_Task prompt:_ Retype each of the following lines exactly as it appears.

_Provided records:_

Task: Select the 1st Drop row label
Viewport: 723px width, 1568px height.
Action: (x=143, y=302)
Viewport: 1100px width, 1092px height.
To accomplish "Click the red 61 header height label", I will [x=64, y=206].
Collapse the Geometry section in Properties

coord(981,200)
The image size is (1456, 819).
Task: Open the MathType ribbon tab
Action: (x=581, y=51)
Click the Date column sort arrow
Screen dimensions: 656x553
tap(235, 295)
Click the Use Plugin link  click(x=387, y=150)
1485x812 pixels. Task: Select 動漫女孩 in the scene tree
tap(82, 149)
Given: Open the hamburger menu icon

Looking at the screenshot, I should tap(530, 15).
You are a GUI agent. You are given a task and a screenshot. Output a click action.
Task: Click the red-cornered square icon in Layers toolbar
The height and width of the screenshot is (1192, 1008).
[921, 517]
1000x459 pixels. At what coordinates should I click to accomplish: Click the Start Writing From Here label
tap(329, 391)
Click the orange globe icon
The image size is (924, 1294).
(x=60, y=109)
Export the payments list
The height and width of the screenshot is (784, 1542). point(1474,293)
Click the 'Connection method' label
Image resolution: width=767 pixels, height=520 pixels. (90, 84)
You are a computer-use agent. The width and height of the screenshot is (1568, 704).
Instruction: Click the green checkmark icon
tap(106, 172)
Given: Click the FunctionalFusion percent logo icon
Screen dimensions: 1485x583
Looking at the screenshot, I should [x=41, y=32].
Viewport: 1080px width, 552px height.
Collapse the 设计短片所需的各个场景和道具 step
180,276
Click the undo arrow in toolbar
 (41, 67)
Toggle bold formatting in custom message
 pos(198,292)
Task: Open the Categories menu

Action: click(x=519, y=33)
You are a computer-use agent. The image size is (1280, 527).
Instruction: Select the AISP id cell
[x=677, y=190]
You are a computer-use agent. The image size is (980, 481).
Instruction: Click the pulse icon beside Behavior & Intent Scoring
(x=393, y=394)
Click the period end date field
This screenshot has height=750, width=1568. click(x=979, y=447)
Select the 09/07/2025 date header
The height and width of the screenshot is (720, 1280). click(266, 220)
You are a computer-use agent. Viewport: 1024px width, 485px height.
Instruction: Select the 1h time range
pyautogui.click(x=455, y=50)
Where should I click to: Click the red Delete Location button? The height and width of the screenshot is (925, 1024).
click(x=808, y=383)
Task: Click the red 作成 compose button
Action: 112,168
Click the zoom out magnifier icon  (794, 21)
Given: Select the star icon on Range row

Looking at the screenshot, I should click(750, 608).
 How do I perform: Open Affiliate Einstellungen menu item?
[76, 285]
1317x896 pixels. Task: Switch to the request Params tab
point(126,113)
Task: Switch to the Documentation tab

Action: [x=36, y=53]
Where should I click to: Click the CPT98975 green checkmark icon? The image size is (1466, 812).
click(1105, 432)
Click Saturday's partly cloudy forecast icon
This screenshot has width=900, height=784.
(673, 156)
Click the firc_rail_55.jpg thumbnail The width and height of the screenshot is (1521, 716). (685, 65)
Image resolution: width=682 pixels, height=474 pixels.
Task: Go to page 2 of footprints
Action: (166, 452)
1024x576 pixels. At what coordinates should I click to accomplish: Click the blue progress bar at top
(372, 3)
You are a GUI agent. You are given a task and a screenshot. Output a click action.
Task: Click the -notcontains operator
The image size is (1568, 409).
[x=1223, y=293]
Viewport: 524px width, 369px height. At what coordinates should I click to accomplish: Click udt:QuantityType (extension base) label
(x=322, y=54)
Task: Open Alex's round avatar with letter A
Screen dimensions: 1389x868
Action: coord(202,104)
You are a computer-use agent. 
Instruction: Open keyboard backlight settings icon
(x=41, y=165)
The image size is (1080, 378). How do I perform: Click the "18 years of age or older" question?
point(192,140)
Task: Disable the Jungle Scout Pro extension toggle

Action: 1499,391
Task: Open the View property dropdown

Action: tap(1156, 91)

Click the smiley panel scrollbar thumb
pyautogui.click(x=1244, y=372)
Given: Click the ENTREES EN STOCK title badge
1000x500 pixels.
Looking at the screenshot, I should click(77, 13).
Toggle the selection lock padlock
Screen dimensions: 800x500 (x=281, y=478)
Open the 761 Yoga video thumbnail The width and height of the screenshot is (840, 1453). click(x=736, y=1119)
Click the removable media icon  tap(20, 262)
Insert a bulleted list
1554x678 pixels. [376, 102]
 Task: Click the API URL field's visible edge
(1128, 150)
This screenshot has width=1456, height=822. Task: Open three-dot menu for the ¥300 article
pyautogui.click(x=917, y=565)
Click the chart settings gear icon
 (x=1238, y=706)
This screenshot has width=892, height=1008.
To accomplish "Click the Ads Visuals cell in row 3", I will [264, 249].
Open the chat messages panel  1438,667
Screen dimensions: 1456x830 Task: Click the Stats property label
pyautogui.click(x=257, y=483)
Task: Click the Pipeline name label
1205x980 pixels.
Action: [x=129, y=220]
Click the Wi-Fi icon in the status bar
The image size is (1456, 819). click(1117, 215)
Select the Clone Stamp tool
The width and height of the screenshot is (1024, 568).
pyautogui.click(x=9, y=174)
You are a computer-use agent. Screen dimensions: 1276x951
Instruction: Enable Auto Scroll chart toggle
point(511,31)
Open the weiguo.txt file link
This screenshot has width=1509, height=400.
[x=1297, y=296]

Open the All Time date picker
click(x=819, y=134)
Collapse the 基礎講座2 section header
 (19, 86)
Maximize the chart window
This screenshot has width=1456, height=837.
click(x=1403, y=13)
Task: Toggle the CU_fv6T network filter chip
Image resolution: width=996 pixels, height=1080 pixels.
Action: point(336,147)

_Correct result:_
Task: Select the 1st Drop row label
Viewport: 723px width, 1568px height.
Action: (x=143, y=302)
Viewport: 1100px width, 1092px height.
To accomplish "Click the red 61 header height label", I will [x=64, y=206].
Collapse the Geometry section in Properties

coord(981,200)
The image size is (1456, 819).
Task: Open the MathType ribbon tab
Action: (x=581, y=51)
Click the Date column sort arrow
Screen dimensions: 656x553
tap(235, 295)
Click the Use Plugin link  click(x=387, y=150)
1485x812 pixels. Task: Select 動漫女孩 in the scene tree
tap(82, 149)
Given: Open the hamburger menu icon

Looking at the screenshot, I should tap(530, 15).
You are a GUI agent. You are given a task and a screenshot. Output a click action.
Task: Click the red-cornered square icon in Layers toolbar
The height and width of the screenshot is (1192, 1008).
[921, 517]
1000x459 pixels. At what coordinates should I click to accomplish: Click the Start Writing From Here label
tap(329, 391)
Click the orange globe icon
The image size is (924, 1294).
(x=60, y=109)
Export the payments list
The height and width of the screenshot is (784, 1542). point(1474,293)
Click the 'Connection method' label
Image resolution: width=767 pixels, height=520 pixels. (90, 84)
You are a computer-use agent. The width and height of the screenshot is (1568, 704).
Instruction: Click the green checkmark icon
tap(106, 172)
Given: Click the FunctionalFusion percent logo icon
Screen dimensions: 1485x583
Looking at the screenshot, I should [x=41, y=32].
Viewport: 1080px width, 552px height.
Collapse the 设计短片所需的各个场景和道具 step
180,276
Click the undo arrow in toolbar
 (41, 67)
Toggle bold formatting in custom message
 pos(198,292)
Task: Open the Categories menu

Action: click(x=519, y=33)
You are a computer-use agent. The image size is (1280, 527).
Instruction: Select the AISP id cell
[x=677, y=190]
You are a computer-use agent. The image size is (980, 481).
Instruction: Click the pulse icon beside Behavior & Intent Scoring
(x=393, y=394)
Click the period end date field
This screenshot has height=750, width=1568. click(x=979, y=447)
Select the 09/07/2025 date header
The height and width of the screenshot is (720, 1280). click(266, 220)
You are a computer-use agent. Viewport: 1024px width, 485px height.
Instruction: Select the 1h time range
pyautogui.click(x=455, y=50)
Where should I click to: Click the red Delete Location button? The height and width of the screenshot is (925, 1024).
click(x=808, y=383)
Task: Click the red 作成 compose button
Action: 112,168
Click the zoom out magnifier icon  (794, 21)
Given: Select the star icon on Range row

Looking at the screenshot, I should click(750, 608).
 How do I perform: Open Affiliate Einstellungen menu item?
[76, 285]
1317x896 pixels. Task: Switch to the request Params tab
point(126,113)
Task: Switch to the Documentation tab

Action: [x=36, y=53]
Where should I click to: Click the CPT98975 green checkmark icon? The image size is (1466, 812).
click(1105, 432)
Click Saturday's partly cloudy forecast icon
This screenshot has width=900, height=784.
(673, 156)
Click the firc_rail_55.jpg thumbnail The width and height of the screenshot is (1521, 716). (685, 65)
Image resolution: width=682 pixels, height=474 pixels.
Task: Go to page 2 of footprints
Action: (166, 452)
1024x576 pixels. At what coordinates should I click to accomplish: Click the blue progress bar at top
(372, 3)
You are a GUI agent. You are given a task and a screenshot. Output a click action.
Task: Click the -notcontains operator
The image size is (1568, 409).
[x=1223, y=293]
Viewport: 524px width, 369px height. At what coordinates should I click to accomplish: Click udt:QuantityType (extension base) label
(x=322, y=54)
Task: Open Alex's round avatar with letter A
Screen dimensions: 1389x868
Action: coord(202,104)
You are a computer-use agent. 
Instruction: Open keyboard backlight settings icon
(x=41, y=165)
The image size is (1080, 378). How do I perform: Click the "18 years of age or older" question?
point(192,140)
Task: Disable the Jungle Scout Pro extension toggle

Action: 1499,391
Task: Open the View property dropdown

Action: tap(1156, 91)

Click the smiley panel scrollbar thumb
pyautogui.click(x=1244, y=372)
Given: Click the ENTREES EN STOCK title badge
1000x500 pixels.
Looking at the screenshot, I should click(77, 13).
Toggle the selection lock padlock
Screen dimensions: 800x500 (x=281, y=478)
Open the 761 Yoga video thumbnail The width and height of the screenshot is (840, 1453). click(x=736, y=1119)
Click the removable media icon  tap(20, 262)
Insert a bulleted list
1554x678 pixels. [376, 102]
 Task: Click the API URL field's visible edge
(1128, 150)
This screenshot has width=1456, height=822. Task: Open three-dot menu for the ¥300 article
pyautogui.click(x=917, y=565)
Click the chart settings gear icon
 (x=1238, y=706)
This screenshot has width=892, height=1008.
To accomplish "Click the Ads Visuals cell in row 3", I will [264, 249].
Open the chat messages panel  1438,667
Screen dimensions: 1456x830 Task: Click the Stats property label
pyautogui.click(x=257, y=483)
Task: Click the Pipeline name label
1205x980 pixels.
Action: [x=129, y=220]
Click the Wi-Fi icon in the status bar
The image size is (1456, 819). click(1117, 215)
Select the Clone Stamp tool
The width and height of the screenshot is (1024, 568).
pyautogui.click(x=9, y=174)
You are a computer-use agent. Screen dimensions: 1276x951
Instruction: Enable Auto Scroll chart toggle
point(511,31)
Open the weiguo.txt file link
This screenshot has width=1509, height=400.
[x=1297, y=296]

Open the All Time date picker
click(x=819, y=134)
Collapse the 基礎講座2 section header
 (19, 86)
Maximize the chart window
This screenshot has width=1456, height=837.
click(x=1403, y=13)
Task: Toggle the CU_fv6T network filter chip
Image resolution: width=996 pixels, height=1080 pixels.
Action: point(336,147)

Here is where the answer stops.